The commission of inquiry found that Péret had been involved as counsel of the Oustric bank and of the Paris Foncier and Holfra companies that it controlled. He had received large fees but had provided no legal services. The commission found that the minister had been paid for "political services" and that he had abused his power to prevent his client being charged.

One of the leading members of the commission was Georges Mandel.
The inquiry showed that the Bank of France had been involved in Oustric's speculations, indicating extreme naivety of the central bank staff.
The commission drew criticism for publishing names, and L'Ere Nouvelle said that it was muck-raking.

Péret resigned, as did Henri Falcoz and Eugène Lautier, two undersecretaries of state who had also been paid by Outric.
The government of André Tardieu was defeated and resigned in December 1930.

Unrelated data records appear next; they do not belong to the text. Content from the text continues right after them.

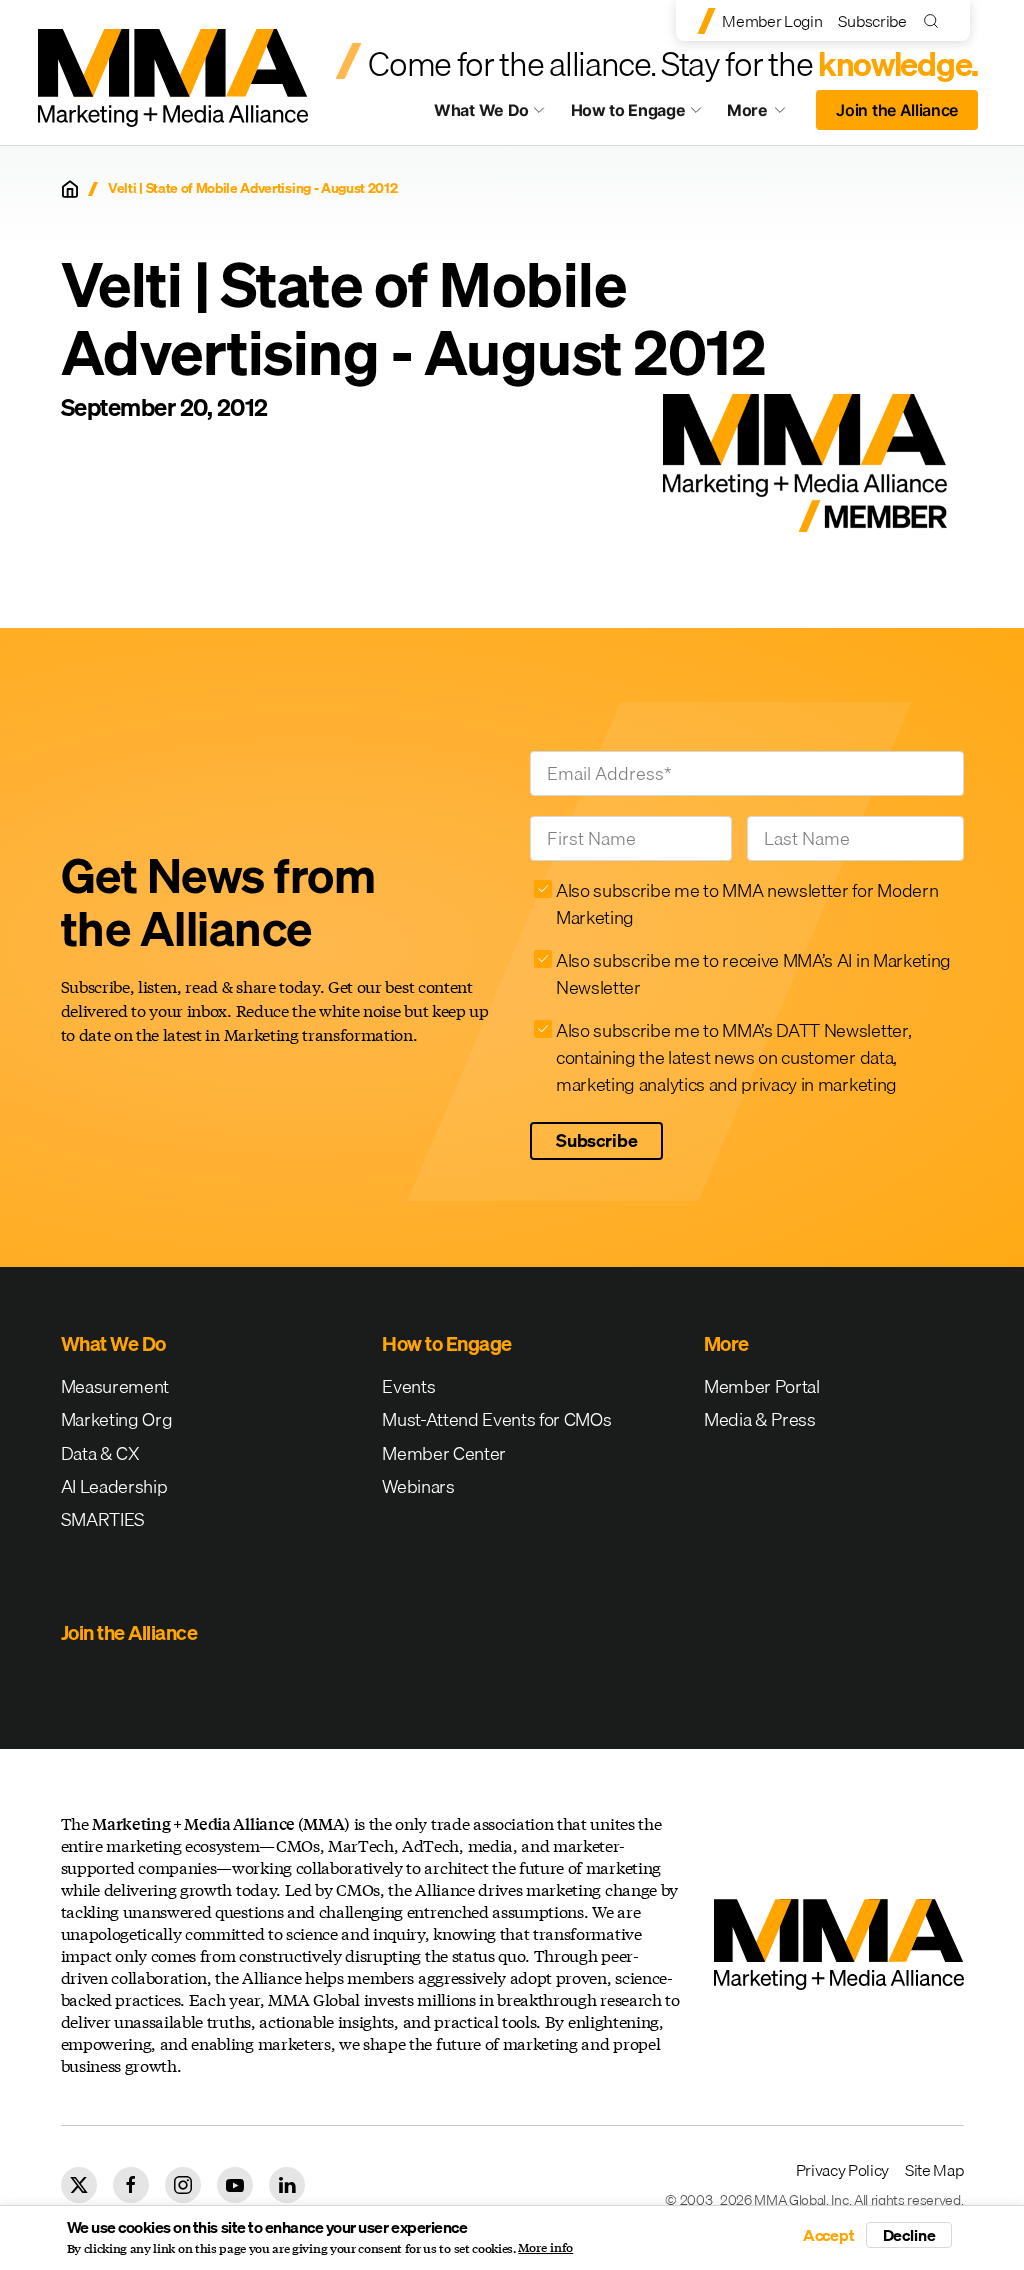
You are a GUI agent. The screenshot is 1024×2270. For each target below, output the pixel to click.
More (766, 115)
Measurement (115, 1386)
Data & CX (100, 1453)
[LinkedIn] (287, 2185)
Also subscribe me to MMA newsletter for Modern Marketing (747, 904)
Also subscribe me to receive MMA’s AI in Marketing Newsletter (753, 974)
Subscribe (872, 21)
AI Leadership (114, 1486)
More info (545, 2248)
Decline (909, 2235)
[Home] (70, 189)
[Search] (935, 20)
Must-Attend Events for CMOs (496, 1419)
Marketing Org (117, 1419)
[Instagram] (183, 2185)
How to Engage (628, 110)
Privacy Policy (843, 2170)
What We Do (481, 110)
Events (408, 1386)
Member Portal (762, 1386)
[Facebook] (131, 2185)
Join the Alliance (897, 110)
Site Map (934, 2170)
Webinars (418, 1486)
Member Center (444, 1453)
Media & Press (760, 1419)
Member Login (772, 21)
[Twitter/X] (79, 2185)
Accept (829, 2235)
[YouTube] (235, 2185)
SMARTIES (103, 1519)
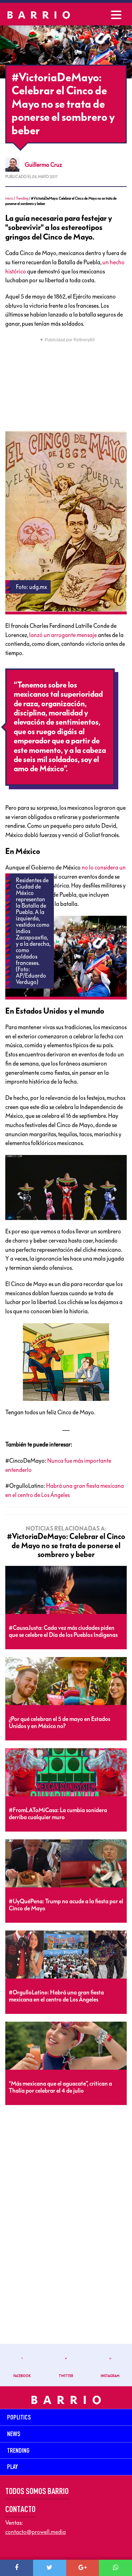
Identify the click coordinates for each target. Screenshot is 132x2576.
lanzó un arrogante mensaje (63, 635)
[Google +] (82, 2568)
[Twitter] (49, 2568)
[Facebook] (16, 2568)
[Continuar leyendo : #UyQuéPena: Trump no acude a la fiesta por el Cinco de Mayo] (66, 1863)
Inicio (9, 198)
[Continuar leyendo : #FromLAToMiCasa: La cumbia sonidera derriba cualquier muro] (66, 1772)
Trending (22, 198)
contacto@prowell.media (35, 2532)
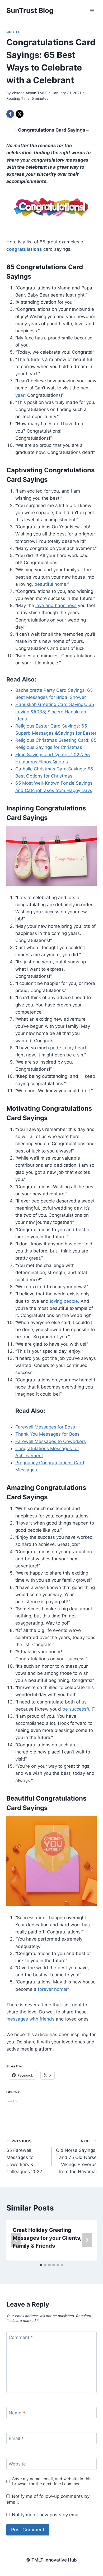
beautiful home (50, 584)
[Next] (87, 2240)
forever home (52, 1989)
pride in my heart (68, 1047)
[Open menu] (92, 10)
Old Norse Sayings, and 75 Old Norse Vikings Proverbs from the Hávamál (76, 2156)
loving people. (64, 1301)
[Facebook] (10, 114)
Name (17, 2412)
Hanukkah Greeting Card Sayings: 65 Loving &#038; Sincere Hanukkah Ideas (54, 711)
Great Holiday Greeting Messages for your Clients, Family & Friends (47, 2238)
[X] (20, 114)
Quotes (13, 32)
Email (16, 2438)
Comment (21, 2337)
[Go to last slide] (16, 2240)
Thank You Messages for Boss (47, 1434)
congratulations (24, 249)
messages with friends (30, 2019)
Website (17, 2464)
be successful (77, 1709)
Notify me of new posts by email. (47, 2514)
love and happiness (56, 605)
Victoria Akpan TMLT (29, 93)
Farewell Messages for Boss (45, 1427)
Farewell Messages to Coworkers (50, 1441)
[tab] (41, 2265)
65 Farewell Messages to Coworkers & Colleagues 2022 (24, 2156)
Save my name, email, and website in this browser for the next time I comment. (51, 2481)
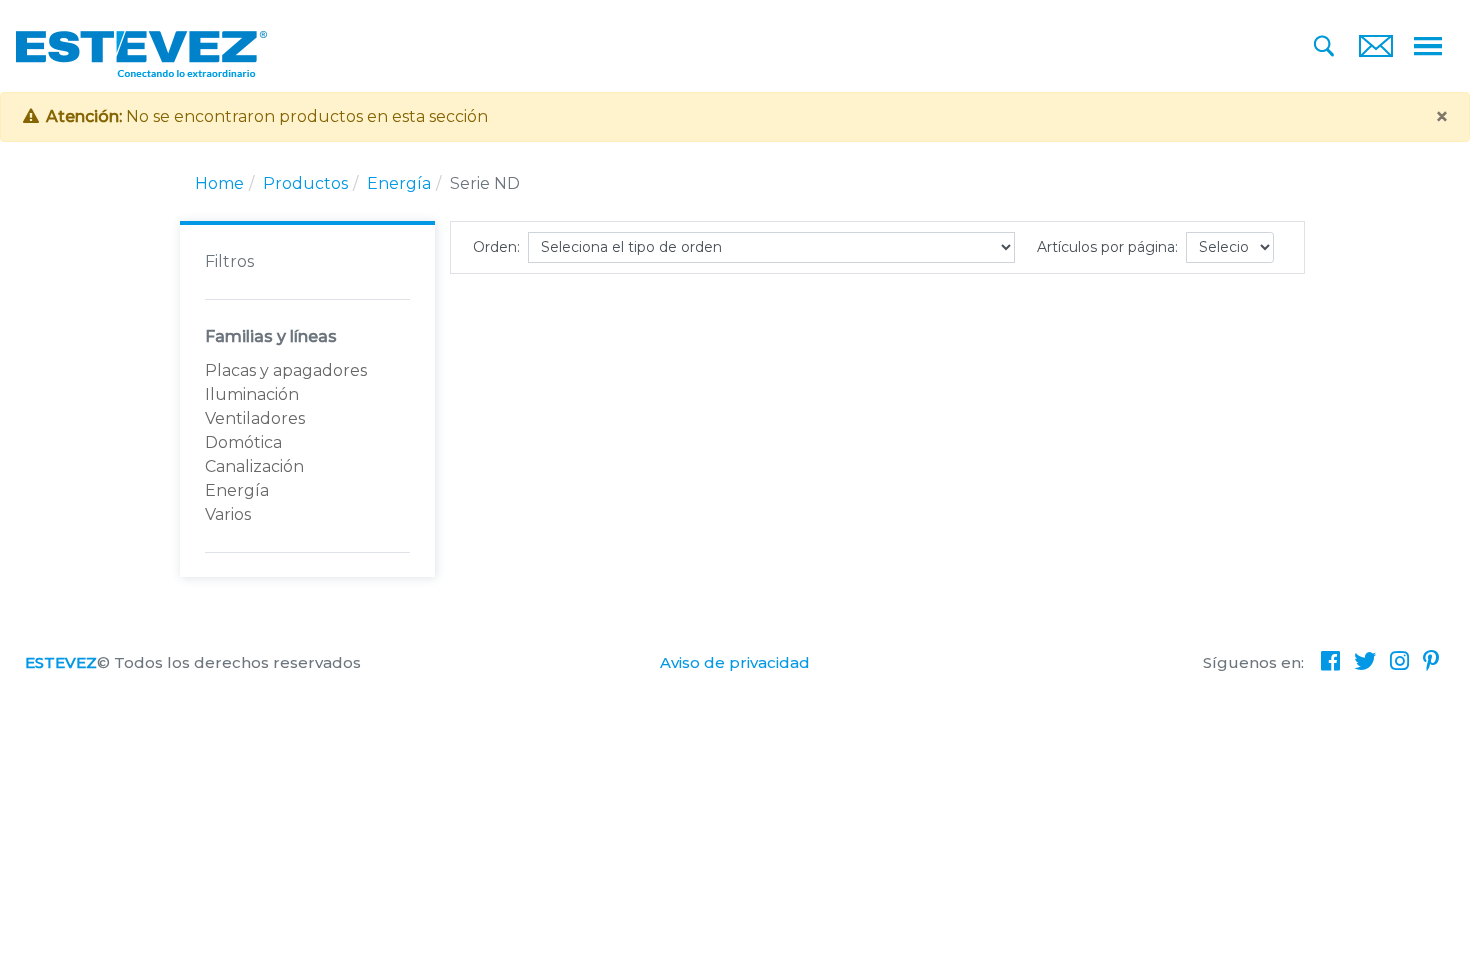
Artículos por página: (1107, 247)
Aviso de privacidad (735, 662)
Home (219, 183)
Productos (305, 183)
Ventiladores (255, 418)
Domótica (243, 442)
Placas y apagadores (286, 370)
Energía (399, 183)
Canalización (254, 466)
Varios (228, 514)
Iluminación (252, 394)
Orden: (496, 247)
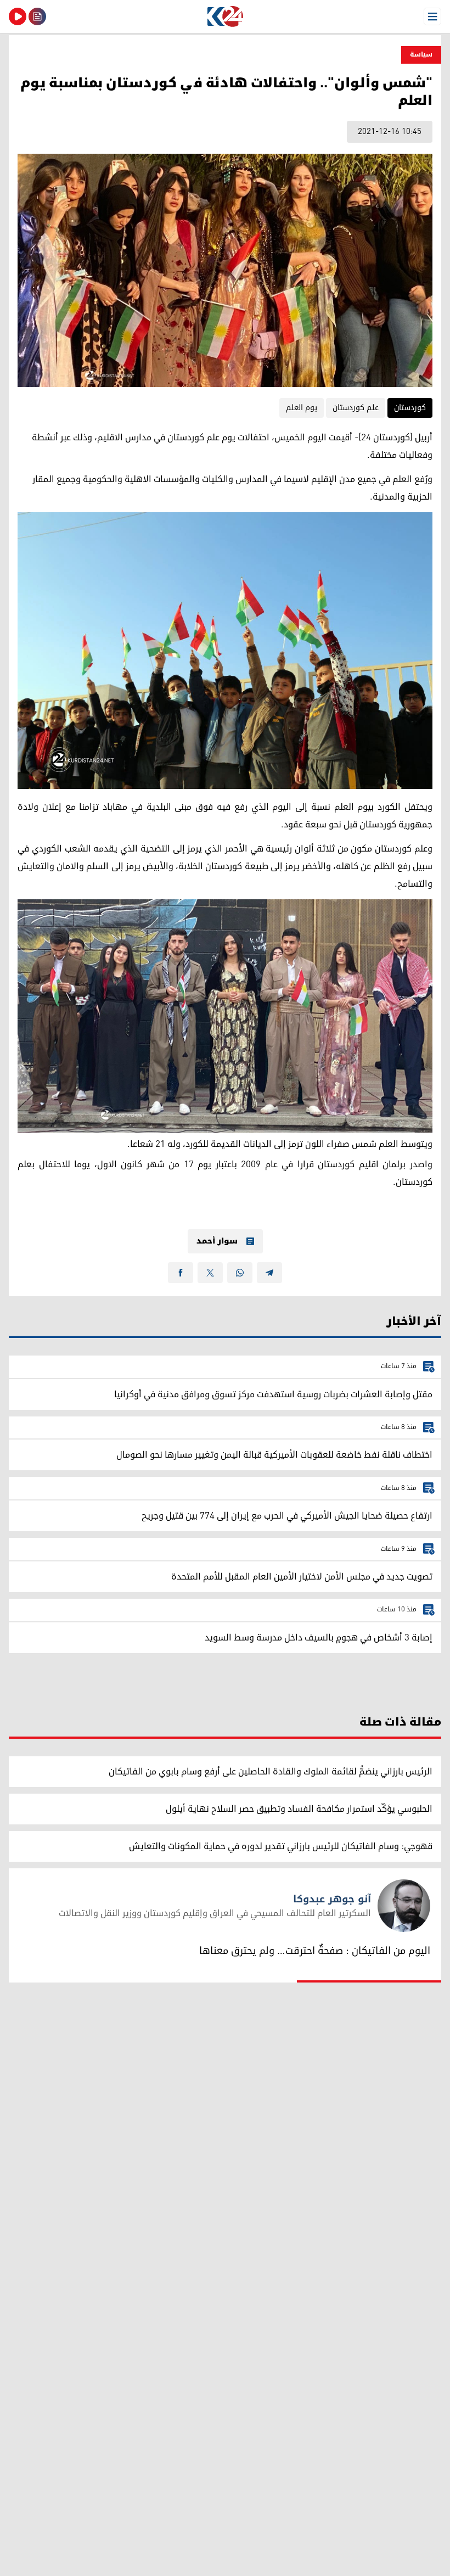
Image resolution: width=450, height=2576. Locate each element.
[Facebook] (180, 1272)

On 25 March 1931, the Chamber of Deputies voted to impeach Péret before the High Court.
The Senate sat as High Court on 20 July 1931, with Albert Lebrun as president and Joseph Caillaux among the judges.
The Attorney General pressed for severe penalties, but other witnesses said they did not think Péret had acted in favor of Oustric. On 23 July 1931, he was acquitted.
The court simply found that the methods he had used should be morally condemned.
The final report of the commission was completed in March 1932 but remained unpublished for fear of the effect on public opinion on the eve of a general election.

==Last years==

In January 1932 Oustric was found guilty of fraud, embezzlement and engaging in financial irregularities.
Eventually Oustric spent 38 months in prison and was fined 31,000 francs in damages.
He was released on medical grounds and took a job as an employee of his former bank, which had reopened, at 3,000 francs a month.
He was rehabilitated on 15 May 1945.
Albert Oustric died on 16 April 1971 in Toulouse aged 83.